Hundreds of thousands of people who are too ill or disabled to work have often been unfairly, and often mistakenly, deprived of incapacity benefit.

Steve Griffiths works in research and consultancy specialising in social and health policy

An unacknowledged social policy tragedy of the decade has been the injustice to hundreds of thousands of people who are too ill or disabled to work, and who are unfairly, and often mistakenly, deprived of incapacity benefit and its successor, Employment and Support Allowance.

Let’s hope that Allegra Stratton’s story in yesterday’s Guardian is the first of many stones to be cast against a long and shameful consensus by the two main parties, based on the endlessly repeated assertion that there are a million people on incapacity benefit who are fit for work.

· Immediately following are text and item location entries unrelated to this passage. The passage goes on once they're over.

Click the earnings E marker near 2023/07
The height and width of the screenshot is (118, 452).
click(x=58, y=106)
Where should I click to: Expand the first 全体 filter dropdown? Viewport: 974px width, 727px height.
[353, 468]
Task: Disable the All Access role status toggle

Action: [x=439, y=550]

This belief is based on research that assumes that any incapacity benefit receipt above the level in south-east England is evidence of claimants who are fit for work, disregarding:

• Regional health inequalities;

• The huge growth in limiting long term illness under the last Tory Government;

• The continuing growth in health inequality; and

• The increase in the number of women in the workforce which boosted the numbers who could claim sickness benefits when they fell ill.

Market opportunity trumps evidence.

My Thinkpiece for Compass, ‘Dark Times for those who Cannot Work’, catalogues a river of disregarded material from official sources and advice and disability organisations establishing that the reform is producing suffering and injustice on a massive scale, and House of Commons and National Audit Office reports that are fiercely critical; see www.informedcompassion.com for detailed background.

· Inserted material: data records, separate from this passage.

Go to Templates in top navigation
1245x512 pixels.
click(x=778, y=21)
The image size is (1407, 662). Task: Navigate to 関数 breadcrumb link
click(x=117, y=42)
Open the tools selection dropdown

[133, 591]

The Guardian story uses my finding that more than half a million sick and disabled people have been wrongly thrown off incapacity benefit and its successor, Employment and Support Allowance, over the last 15 years. More than 300,000 had it restored at appeal after disallowance, at huge public expense, and at great personal and health cost. Many more did not appeal because they were too ill, or lacked the support, information and confidence to do so.

Research by the Department for Work and Pensions in 1998 found that 35 per cent of the people ‘disallowed’ ended up sick and back on the benefit. The average rate of reversal of incapacity benefit disallowance through industiral tribunal over the period has been 47 per cent. It is hard to imagine any other group for whom such a high level of wrongful initial decision-making would be tolerated.

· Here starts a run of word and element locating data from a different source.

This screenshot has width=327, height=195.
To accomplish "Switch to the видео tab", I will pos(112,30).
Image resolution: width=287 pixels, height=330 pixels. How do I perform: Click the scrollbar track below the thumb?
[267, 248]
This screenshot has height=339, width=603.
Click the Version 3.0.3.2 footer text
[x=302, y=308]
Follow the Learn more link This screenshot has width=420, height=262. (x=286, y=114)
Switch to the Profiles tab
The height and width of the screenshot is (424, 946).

In November, a review of the draconian Work Capability Assessment, introduced for new claimants in 2009, advised the government that its method of assessing capacity to work was inadequate and failed those with mental illnesses and long-term disabilities. The Disability Alliance called it an “ineffective test” operating at “substantial and material cost”. Yet although only a quarter of the review’s inadequate recommendations will be in place, the government proposes to roll out the WCA to 1.5 million existing incapacity benefit claimants at a rate of 10,000 a week from April. This should be stopped.

Both major political parties have sung from the same hymnsheet, hardening public attitudes with the help of the media. Ed Miliband has said that mistakes were made when Labour were in government; this one will be hard to acknowledge, because it was made repeatedly, and with distasteful eagerness.